CHALLENGE – Please reproduce the lines word for word, starting at the first line and ending at the line containing "pos(437,265)", with both of those lines included.

Rows of pointing data
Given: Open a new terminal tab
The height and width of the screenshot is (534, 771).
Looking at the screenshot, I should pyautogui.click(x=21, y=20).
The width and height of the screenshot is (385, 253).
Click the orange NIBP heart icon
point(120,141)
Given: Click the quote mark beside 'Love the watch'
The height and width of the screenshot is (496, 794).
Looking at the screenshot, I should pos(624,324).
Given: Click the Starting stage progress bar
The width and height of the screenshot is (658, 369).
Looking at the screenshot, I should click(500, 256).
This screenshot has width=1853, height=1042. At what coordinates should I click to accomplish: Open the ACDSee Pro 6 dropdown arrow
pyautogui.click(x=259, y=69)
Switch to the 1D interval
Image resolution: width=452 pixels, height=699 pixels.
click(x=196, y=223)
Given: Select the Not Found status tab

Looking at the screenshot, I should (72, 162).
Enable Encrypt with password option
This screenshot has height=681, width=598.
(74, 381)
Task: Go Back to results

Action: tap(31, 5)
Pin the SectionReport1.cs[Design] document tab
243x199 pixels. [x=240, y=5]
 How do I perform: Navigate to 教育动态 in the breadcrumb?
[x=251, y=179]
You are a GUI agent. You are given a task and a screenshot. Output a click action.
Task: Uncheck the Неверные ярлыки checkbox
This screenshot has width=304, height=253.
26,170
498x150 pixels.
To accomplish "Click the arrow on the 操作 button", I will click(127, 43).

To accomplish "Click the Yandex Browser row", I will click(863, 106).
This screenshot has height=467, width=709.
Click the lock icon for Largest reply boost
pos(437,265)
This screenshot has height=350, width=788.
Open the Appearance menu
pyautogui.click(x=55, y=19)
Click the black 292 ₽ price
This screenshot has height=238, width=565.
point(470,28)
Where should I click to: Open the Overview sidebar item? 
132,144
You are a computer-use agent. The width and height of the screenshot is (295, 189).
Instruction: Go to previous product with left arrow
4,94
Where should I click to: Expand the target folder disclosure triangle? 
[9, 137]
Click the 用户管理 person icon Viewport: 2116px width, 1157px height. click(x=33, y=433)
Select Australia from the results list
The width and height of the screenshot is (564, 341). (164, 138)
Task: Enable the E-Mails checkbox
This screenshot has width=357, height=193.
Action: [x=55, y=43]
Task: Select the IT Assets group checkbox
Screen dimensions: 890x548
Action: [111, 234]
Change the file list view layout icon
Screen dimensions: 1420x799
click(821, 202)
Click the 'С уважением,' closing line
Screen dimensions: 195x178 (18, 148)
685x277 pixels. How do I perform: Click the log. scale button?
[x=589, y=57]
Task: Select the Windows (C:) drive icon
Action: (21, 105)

FULL OUTPUT –
Given: Open a new terminal tab
The height and width of the screenshot is (534, 771).
Looking at the screenshot, I should pyautogui.click(x=21, y=20).
The width and height of the screenshot is (385, 253).
Click the orange NIBP heart icon
point(120,141)
Given: Click the quote mark beside 'Love the watch'
The height and width of the screenshot is (496, 794).
Looking at the screenshot, I should pos(624,324).
Given: Click the Starting stage progress bar
The width and height of the screenshot is (658, 369).
Looking at the screenshot, I should click(500, 256).
This screenshot has width=1853, height=1042. At what coordinates should I click to accomplish: Open the ACDSee Pro 6 dropdown arrow
pyautogui.click(x=259, y=69)
Switch to the 1D interval
Image resolution: width=452 pixels, height=699 pixels.
click(x=196, y=223)
Given: Select the Not Found status tab

Looking at the screenshot, I should (72, 162).
Enable Encrypt with password option
This screenshot has height=681, width=598.
(74, 381)
Task: Go Back to results

Action: tap(31, 5)
Pin the SectionReport1.cs[Design] document tab
243x199 pixels. [x=240, y=5]
 How do I perform: Navigate to 教育动态 in the breadcrumb?
[x=251, y=179]
You are a GUI agent. You are given a task and a screenshot. Output a click action.
Task: Uncheck the Неверные ярлыки checkbox
This screenshot has width=304, height=253.
26,170
498x150 pixels.
To accomplish "Click the arrow on the 操作 button", I will click(127, 43).

To accomplish "Click the Yandex Browser row", I will click(863, 106).
This screenshot has height=467, width=709.
Click the lock icon for Largest reply boost
pos(437,265)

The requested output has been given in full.